All but one of the women spent time as conscript soldiers in the Palestinian territories during the uprising that erupted in 2000. In the film, they recount their memories from that period, describing how they coped with military machismo and with the residual guilt about what they witnessed.
One girl who had wanted to save lives as a paramedic said she ended up scrubbing corpses to hide signs of abuse by Israeli soldiers. Visibly distressed, she looks for the first time in years at a photo of her and a dead Palestinian man.
“How in hell did I think I’d ever be able to forget?” she says, brushing away tears.
Although female soldiers are kept out of the front line, Israel is one of the only countries to enforce military service for women. Yarom aims to highlight the fragility of some girl soldiers — many still in their teens when they start their two year army stint — and the violence into which they are thrust.
“You expect women to be more sensitive to suffering and more empathetic to the other side. But the strength of the film is how it shows what happens to human beings in such a warped situation, and how women are not immune,” Yarom said.
Yarom hopes the documentary will prompt soul-searching in the Jewish state, where military service is a core part of national identity, and encourage other traumatized ex-soldiers to talk about violence they may have inflicted or witnessed.
“This country is in a coma. With all the bombs and attacks, we are numb,” she said.
“People feel we are in a war of survival and it’s better not to criticize soldiers, because they are the ones protecting us.”

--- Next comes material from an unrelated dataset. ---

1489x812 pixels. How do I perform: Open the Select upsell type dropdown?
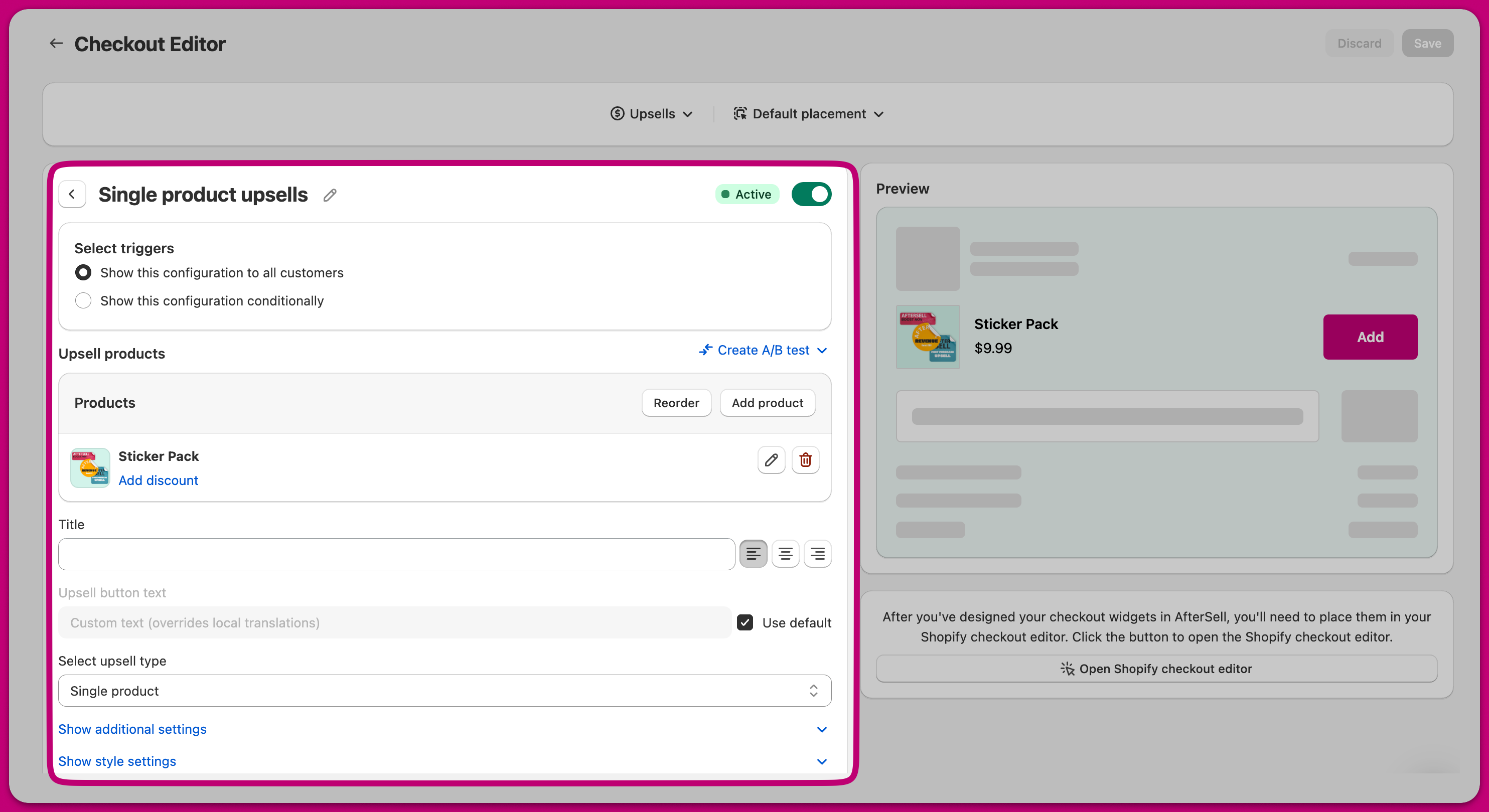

Israel’s army said in a statement that soldiers adhere to a strict ethical code and that in exceptional cases, where the code is violated, an investigation is launched. It said the number of ethical violations involving Palestinians had “consistently dropped” since the events described in the film.
Yarom expects the film, which is due to be televised this weekend, to provoke criticism both from the Israeli left — because of her sympathetic portrayal of the soldiers — and from the right — which often balks at criticizing the army.
Yarom said personal experience prompted her to make the film. As a support soldier during the earlier intifada of the 1980s, she was shown a Palestinian torture victim but failed to speak out.
Almost two decades later, she still cannot shake the image of the man, slumped over a generator, his neck bent to the side and his face covered in blood.
“It’s the kind of picture that stays with you forever,” she said. “During my service I detached myself. When you try to re-attach yourself afterwards it’s painful.”